In our intervention, ARTICLE 19 argues:
- Article 10 of the Convention and comparable international legal standards are engaged whenever journalists or persons involved in public advocacy (such as human rights defenders, political activists and others who express dissent) have their freedom of movement restricted by a State, since the “chilling effect” of such measures is plain. We urge the Court to use the opportunity afforded by these applications to acknowledge that the imposition of a travel ban or measures of equivalent effect on journalists or other dissenting voices will always amount to a prima facie violation of Article 10 of the Convention, whether read in conjunction with Article 2 of the Fourth Protocol or on a standalone basis. In particular we argue that, as a matter of well-established case-law of the ECtHR, Article 10 “applies not only to the content of information but also to the means of transmission or reception, since any restriction on the means necessarily interferes with the right to receive and impart information.” In our view, the case is not qualitatively different from the cases Piermont v France and Cox v Turkey, concerning the restriction of the freedom of movement, respectively, of a French politician (and MEP) and of an American citizen who had lectured at a university in Turkey, and where the ECtHR found a violation of Article 10. Accordingly, Article 10 will be engaged in any situation where state action serves to create a practical barrier between a journalist’s transmission and the would-be receiving audience.

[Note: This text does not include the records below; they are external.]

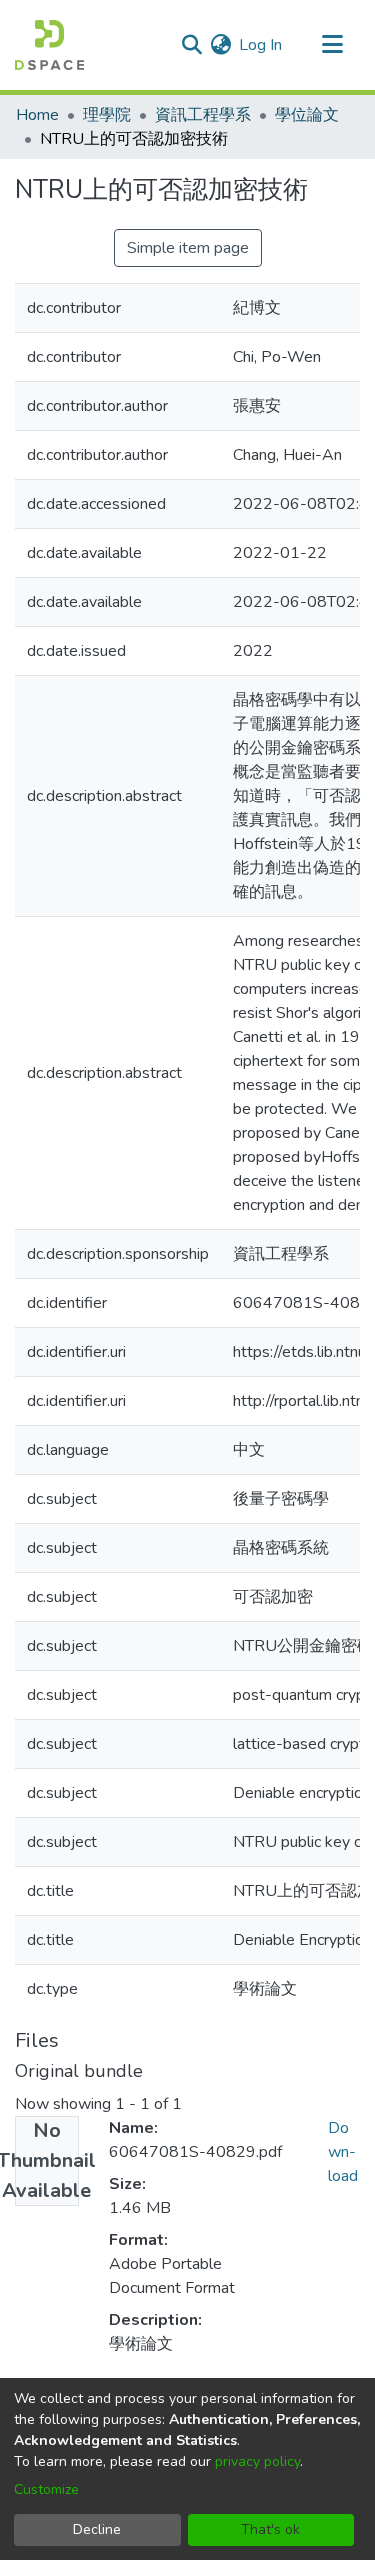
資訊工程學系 (203, 115)
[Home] (49, 45)
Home (37, 115)
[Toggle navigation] (332, 45)
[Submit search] (191, 45)
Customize (46, 2489)
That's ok (270, 2529)
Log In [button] (261, 45)
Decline (97, 2529)
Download (343, 2152)
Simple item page (188, 248)
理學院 (107, 115)
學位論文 (307, 115)
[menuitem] (220, 45)
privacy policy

- In assessing whether there has been a violation of Article 18 of the Convention (“Limitation on use of restrictions of rights”), the Court should establish whether the State has acted for an unlawful predominant purpose in restricting a Convention right, taking account of the wider background of any application. In line with the Grand Chamber’s decision in the case Merabishvili v Georgia, we argue that this assessment is due notwithstanding the historic presumption of good faith on the part of States when providing reasons for the restriction. We conclude that Azerbaijani authorities have engaged, and continue to engage, in systemic repression of freedom of expression, including through the intimidation, targeting, and persecution of journalists and other voices critical of the government. To that aim, we offer a review of a number of measures imposing the forcible closure of media outlets in Azerbaijan, and of official documents which remark upon the increasingly harsh restrictions on the media and human rights defenders in Azerbaijan, among which the resolution of the Parliamentary Assembly of the Council of Europe on 11 October 2017 expressing its continuing “concern… about the reported prosecution and detention of leaders of non-governmental organisations (NGOs), human rights defenders, political activists, journalists, bloggers and lawyers, allegedly in retaliation for their work”.